According to the United States Census Bureau, the borough has a total area of 0.2 sqmi, all land.

==Demographics==

As of the census of 2000, there were 428 people, 184 households, and 117 families residing in the borough. The population density was 2,267.5 PD/sqmi. There were 201 housing units at an average density of 1,064.9 /sqmi. The racial makeup of the borough was 99.77% White and 0.23% Native American. Hispanic or Latino of any race were 0.23% of the population.

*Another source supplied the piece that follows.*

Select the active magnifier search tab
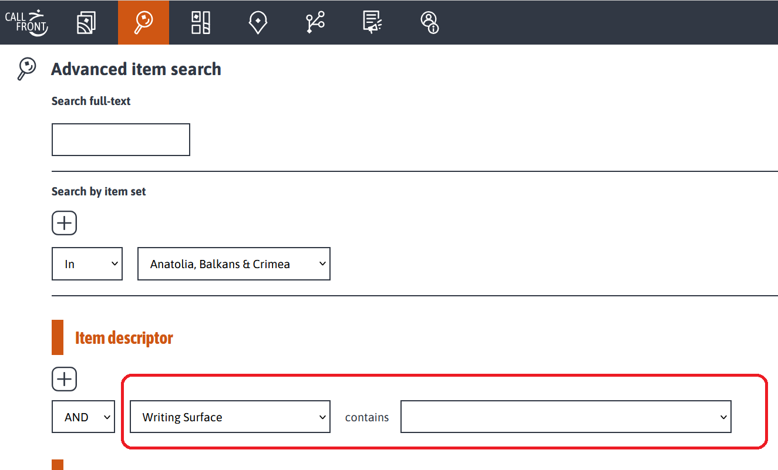The width and height of the screenshot is (778, 470). pyautogui.click(x=143, y=23)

There were 184 households, out of which 26.1% had children under the age of 18 living with them, 53.3% were married couples living together, 7.6% had a female householder with no husband present, and 36.4% were non-families. 33.7% of all households were made up of individuals, and 21.7% had someone living alone who was 65 years of age or older. The average household size was 2.33 and the average family size was 2.99.

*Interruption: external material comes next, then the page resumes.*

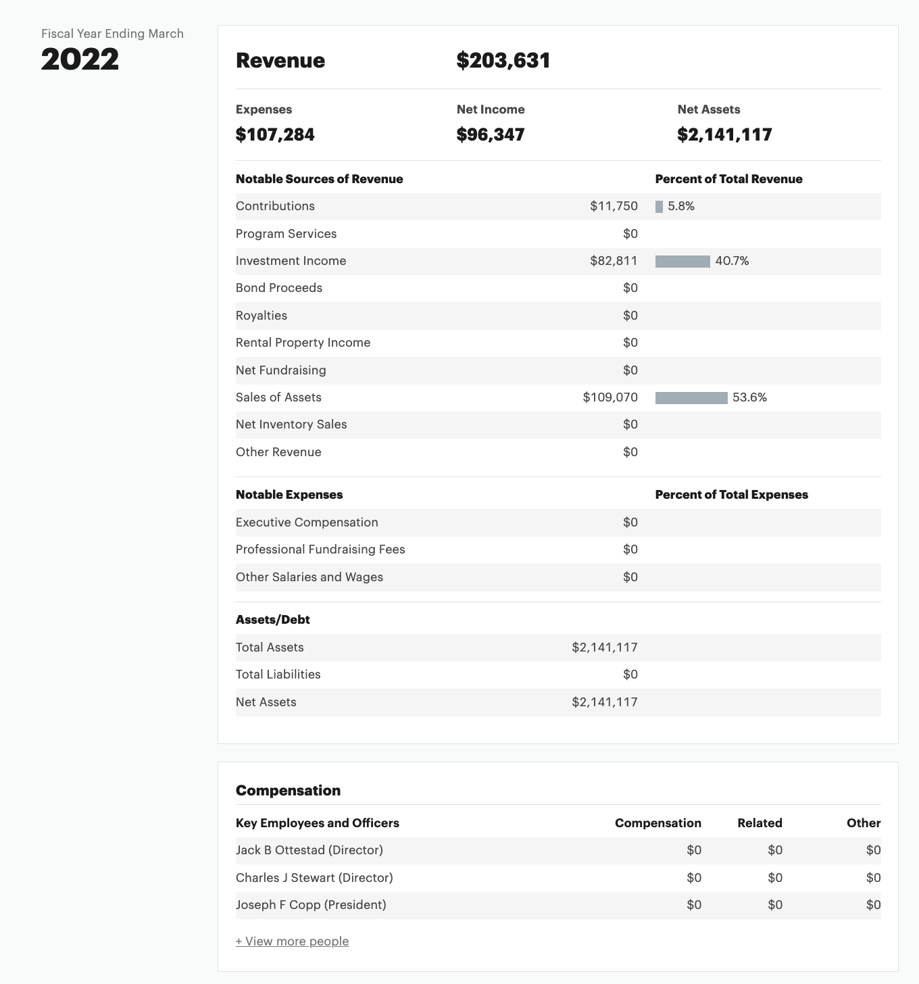The height and width of the screenshot is (984, 919).
Task: Click the Percent of Total Revenue header
Action: (728, 179)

In the borough the population was spread out, with 22.0% under the age of 18, 6.5% from 18 to 24, 24.5% from 25 to 44, 21.7% from 45 to 64, and 25.2% who were 65 years of age or older. The median age was 43 years. For every 100 females there were 82.9 males. For every 100 females age 18 and over, there were 85.6 males.

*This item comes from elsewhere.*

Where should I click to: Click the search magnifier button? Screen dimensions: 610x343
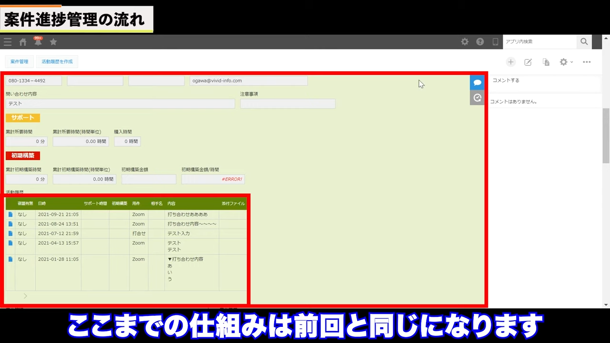pos(584,42)
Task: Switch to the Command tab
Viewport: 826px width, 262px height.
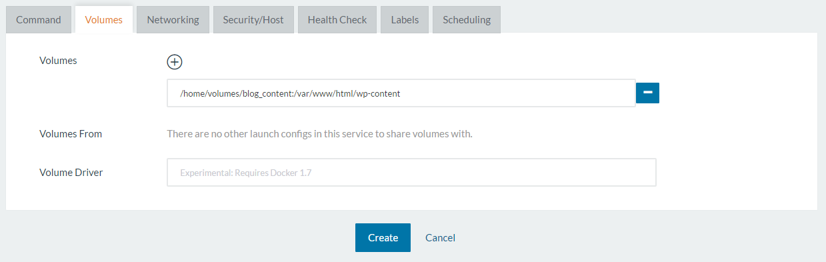Action: pos(39,19)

The median income for a household in the borough was $30,313, and the median income for a family was $36,250. Males had a median income of $27,361 versus $21,667 for females. The per capita income for the borough was $14,629. About 11.7% of families and 17.3% of the population were below the poverty line, including 20.8% of those under age 18 and 16.5% of those age 65 or over.

Historical population
| Census | Pop. | Note | %± |
| 1820 | 204 |  | — |
| 1840 | 357 |  | — |
| 1850 | 321 |  | −10.1% |
| 1860 | 316 |  | −1.6% |
| 1870 | 288 |  | −8.9% |
| 1880 | 319 |  | 10.8% |
| 1890 | 291 |  | −8.8% |
| 1900 | 306 |  | 5.2% |
| 1910 | 355 |  | 16.0% |
| 1920 | 342 |  | −3.7% |
| 1930 | 447 |  | 30.7% |
| 1940 | 461 |  | 3.1% |
| 1950 | 517 |  | 12.1% |
| 1960 | 360 |  | −30.4% |
| 1970 | 446 |  | 23.9% |
| 1980 | 432 |  | −3.1% |
| 1990 | 389 |  | −10.0% |
| 2000 | 428 |  | 10.0% |
| 2010 | 355 |  | −17.1% |
| 2020 | 300 |  | −15.5% |
| 2021 (est.) | 298 | Decrease | −0.7% |
U.S. Decennial Census

==Transportation==

Stoystown is accessed and bypassed by U.S. 30 (Lincoln Highway), and Route 281.